Para tentar conciliar as personas mãe e mulher, ela se jogou em uma dança que também é agregadora: o hip hop femme, que coloca pitadas de sensualidade e feminilidade aos movimentos da dança urbana.
— Essa modalidade traz as bases do hip hop, onde trabalhamos muito a flexão de joelhos, o balanço com um toque de feminilidade, que é onde entram as ondulações corporais, jogadas de cabeça e de quadril. Traz sensualidade no rosto e no corpo — afirma Carol Fossá, coreógrafa e professora de hip hop femme da escola Donz, na Capital.
Vendo Mayra dançar, ninguém diria que o espelho ainda é um desafio para ela:
— Quando cheguei, encarava o chão ou a professora, mas ela me chama: “Olha para cima, para frente, vem!”. Isso está me ajudando nessa busca por me olhar de novo. Sou uma mulher, esse corpo é meu e sou sensual, então vamos buscar isso.
Sensualidade de dentro para fora
É possível pensar a sensualidade na dança de duas maneiras, explica a pesquisadora Kynaê Narciso: performada ou experienciada. A primeira seria uma abordagem onde entram características pré-concebidas do que é sensual – lingerie, salto, cinta-liga. Já a segunda, é um processo mais íntimo e interno:
— Experienciar é o que faz a diferença e está mais ligado à forma como a pessoa percebe a si e interpreta estímulos externos e internos. Não é acessada de fora para dentro, mas de dentro para fora.

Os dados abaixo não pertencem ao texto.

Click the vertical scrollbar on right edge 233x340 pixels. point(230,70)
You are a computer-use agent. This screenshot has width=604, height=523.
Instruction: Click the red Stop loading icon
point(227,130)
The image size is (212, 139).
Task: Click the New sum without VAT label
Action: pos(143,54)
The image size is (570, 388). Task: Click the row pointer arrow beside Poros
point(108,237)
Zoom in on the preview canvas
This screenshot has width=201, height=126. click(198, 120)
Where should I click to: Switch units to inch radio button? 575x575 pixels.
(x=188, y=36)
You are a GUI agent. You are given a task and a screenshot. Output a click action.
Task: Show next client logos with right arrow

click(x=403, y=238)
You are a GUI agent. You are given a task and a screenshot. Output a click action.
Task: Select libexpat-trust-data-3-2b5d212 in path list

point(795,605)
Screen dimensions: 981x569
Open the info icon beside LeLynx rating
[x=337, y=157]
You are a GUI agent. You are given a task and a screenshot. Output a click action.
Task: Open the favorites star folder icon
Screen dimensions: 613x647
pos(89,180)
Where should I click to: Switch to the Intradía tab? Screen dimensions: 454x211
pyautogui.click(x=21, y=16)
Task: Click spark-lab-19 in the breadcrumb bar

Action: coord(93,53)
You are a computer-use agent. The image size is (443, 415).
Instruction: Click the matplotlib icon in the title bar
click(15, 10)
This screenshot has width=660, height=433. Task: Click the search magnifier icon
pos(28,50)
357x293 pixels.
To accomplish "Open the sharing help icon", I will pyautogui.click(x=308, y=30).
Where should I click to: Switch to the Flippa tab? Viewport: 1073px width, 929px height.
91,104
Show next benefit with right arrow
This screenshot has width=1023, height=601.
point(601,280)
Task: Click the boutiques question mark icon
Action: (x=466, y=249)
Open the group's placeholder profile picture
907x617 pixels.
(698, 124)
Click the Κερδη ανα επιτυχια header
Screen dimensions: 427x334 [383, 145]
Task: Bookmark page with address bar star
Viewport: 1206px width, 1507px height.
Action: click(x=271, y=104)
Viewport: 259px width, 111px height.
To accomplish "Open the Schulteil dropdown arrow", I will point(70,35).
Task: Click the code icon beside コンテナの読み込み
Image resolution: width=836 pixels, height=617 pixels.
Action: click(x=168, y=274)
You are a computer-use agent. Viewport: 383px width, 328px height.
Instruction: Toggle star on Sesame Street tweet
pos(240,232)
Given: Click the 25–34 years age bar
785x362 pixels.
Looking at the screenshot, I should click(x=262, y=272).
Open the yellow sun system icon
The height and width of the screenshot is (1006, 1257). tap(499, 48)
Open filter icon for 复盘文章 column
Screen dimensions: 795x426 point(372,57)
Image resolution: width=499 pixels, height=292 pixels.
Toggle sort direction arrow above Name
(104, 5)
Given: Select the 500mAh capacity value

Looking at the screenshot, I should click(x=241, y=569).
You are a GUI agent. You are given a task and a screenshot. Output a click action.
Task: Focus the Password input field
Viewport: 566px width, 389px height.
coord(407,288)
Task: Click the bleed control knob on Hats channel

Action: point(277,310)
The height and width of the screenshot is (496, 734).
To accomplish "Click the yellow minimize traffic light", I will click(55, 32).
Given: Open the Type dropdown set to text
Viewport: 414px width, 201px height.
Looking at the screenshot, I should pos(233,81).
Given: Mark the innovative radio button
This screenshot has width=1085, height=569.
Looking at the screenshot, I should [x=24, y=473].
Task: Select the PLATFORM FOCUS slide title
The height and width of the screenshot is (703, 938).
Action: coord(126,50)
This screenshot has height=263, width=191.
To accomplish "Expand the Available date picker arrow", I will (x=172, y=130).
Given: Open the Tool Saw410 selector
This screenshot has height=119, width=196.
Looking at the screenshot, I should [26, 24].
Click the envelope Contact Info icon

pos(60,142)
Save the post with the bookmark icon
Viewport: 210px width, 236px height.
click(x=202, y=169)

Na escola Lusty, em Porto Alegre, conversando com a advogada e educadora física de 51 anos Patrícia Diogo Cavalheiro, dá para perceber que o seu jeito de vivenciar o pole dance faz uma união harmônica de performance e experiência. Ela conta que se matriculou porque planejava fazer um espetáculo para o namorado, à época, mas ele não chegou a receber o presente, já que a relação logo terminou. Por outro lado, seu relacionamento com o pole se fortaleceu e já dura cinco anos.
Entre barras e travas, Patrícia se deu conta de que dá para turbinar os músculos e levar a autoestima às alturas. Ela curte se filmar, fotografar e compartilhar nas redes sociais.
— Para trabalhar com o corpo, tem que se aceitar e isso me fez sentir superempoderada. Se tenho uma celulite, não estou nem aí! Estou me achando e postando nas redes: “Ó, faço pole, estou podendo!” — brinca.
Modalidades enfrentam estigma
Na contramão de mostrar a dança para quem quiser ver, Mayra e Daniele são mais discretas. A praticante de hip hop femme ainda não mostrou para familiares e amigos o que aprendeu nos últimos meses – planeja guardar isso para a apresentação de fim de ano.
A aluna de chair dance também não costuma falar da técnica:
— Com exceção do meu parceiro, que admira e acha massa, a gente não fala muito sobre isso no meu entorno, mas há respeito. Acho que ainda há muito daquela visão masculina de mundo, de que você é um objeto que está fazendo algo para mostrar o corpo. Mas sei que não é sobre isso, então, tudo certo.
Elas defendem que ainda há preconceito e falta de compreensão sobre os benefícios da dança. Mesmo os familiares da proprietária da Lusty Pole Dance, Renata Mateus, que sempre a apoiaram, levaram anos para conseguir dizer que ela faz pole dance e não “dança moderna”.
— O Rio Grande do Sul ainda é machista e tem muitas barreiras para quebrar, portanto, uma mulher vir para esse espaço, colocar pouca roupa e dançar, é algo mal visto. Muitas vezes, tem gente que quer fazer, mas pensa: “Que absurdo. O que é que vão pensar?”. Na realidade, cada uma tem seu conceito de sensualidade e o pole é democrático, é um abraço que acolhe a fazer do seu jeito — afirma Renata.